My period arrived on Monday... just as I had expected. I of course hoped it wouldn't arrive, but I didn't have any symptoms that would lead me to believe it wouldn't. Of course each month I also think I would love to be one of those I Didn't Know I Was Pregnant ladies... and then I convince myself that even though I am bleeding... that I could still really be pregnant... that I could be one of those women who still has their period even when they are pregnant and then they end up delivering a baby into a toilet at Disneyland.
Hey... a girl can dream, can't she?
Almost 4 years into this whole thing I am getting discouraged. I am 36. My husband is 37. We have an almost 15 year old. When will enough be enough? I tell myself each month just one more month, then when my period comes, just one more. Will I be 46 and telling myself the same thing? I hope not.

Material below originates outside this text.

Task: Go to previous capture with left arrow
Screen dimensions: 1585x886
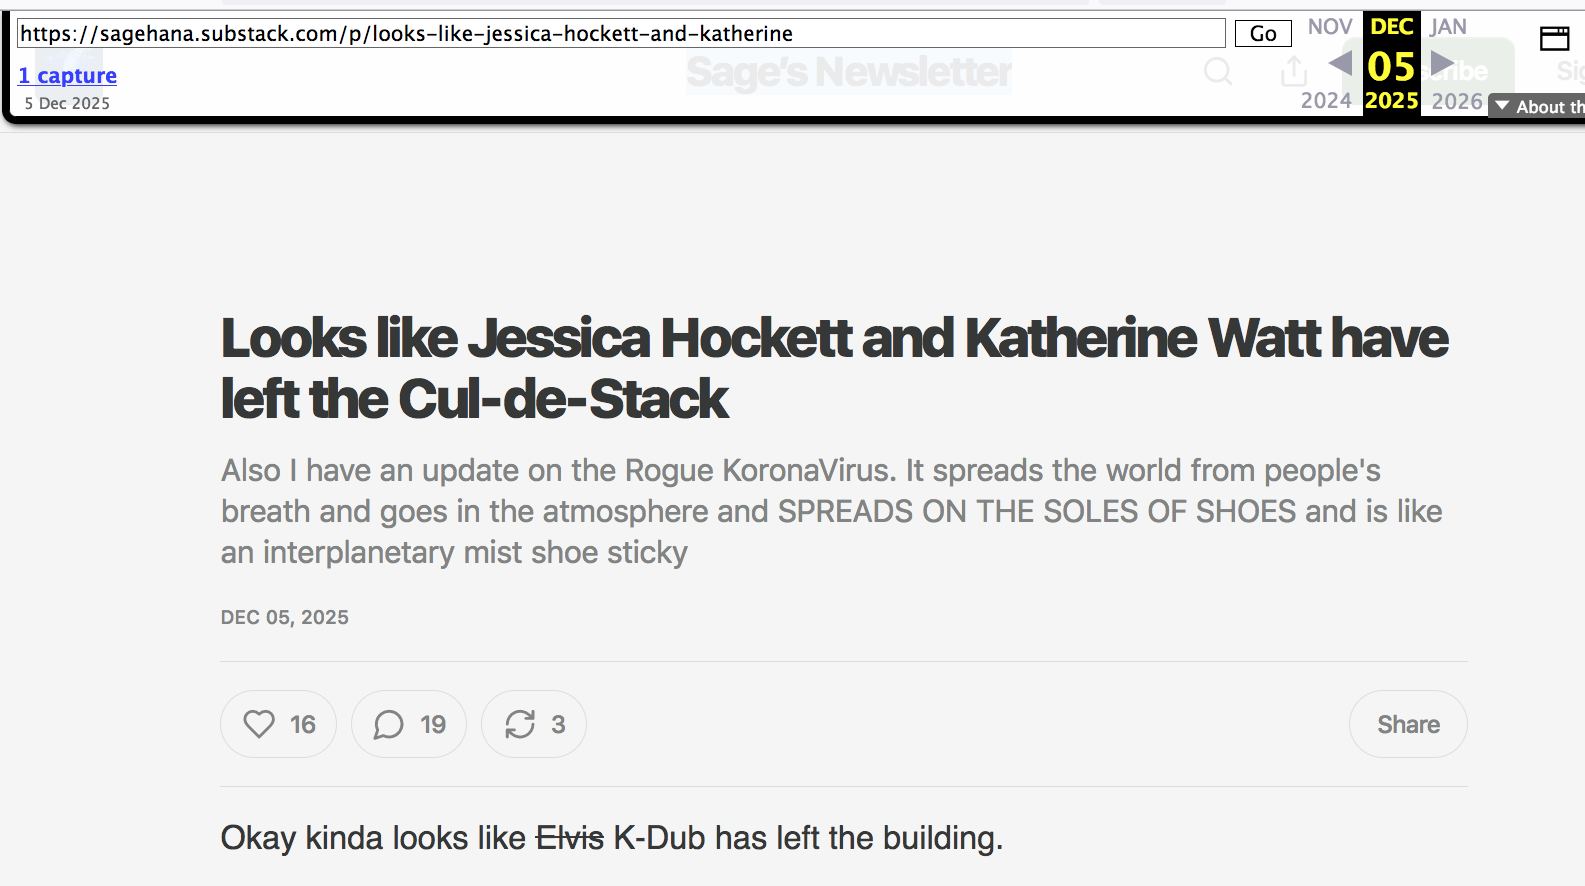Action: (x=1340, y=64)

I think my husband is over it. I know he wants and would love a baby... soon. But I also think he would be fine if that baby never came. I think he is looking forward to the time when our daughter is grown and out of the house and it is just the two of us. We met when my daughter was 9 so we have always been parents. I on the other hand have wanted to be a mom my entire life to a bunch of kids and the thought of only getting to it once kills me. I was so young when my daughter was born. I was a single mom. I was a good mom, but I don't think I soaked it in like I could have... I was just trying to get by. I always thought there were would be more babies down the road. And there were... they were just never born.
I have a prescription for Clomid in my cabinet... Here goes another month of trying.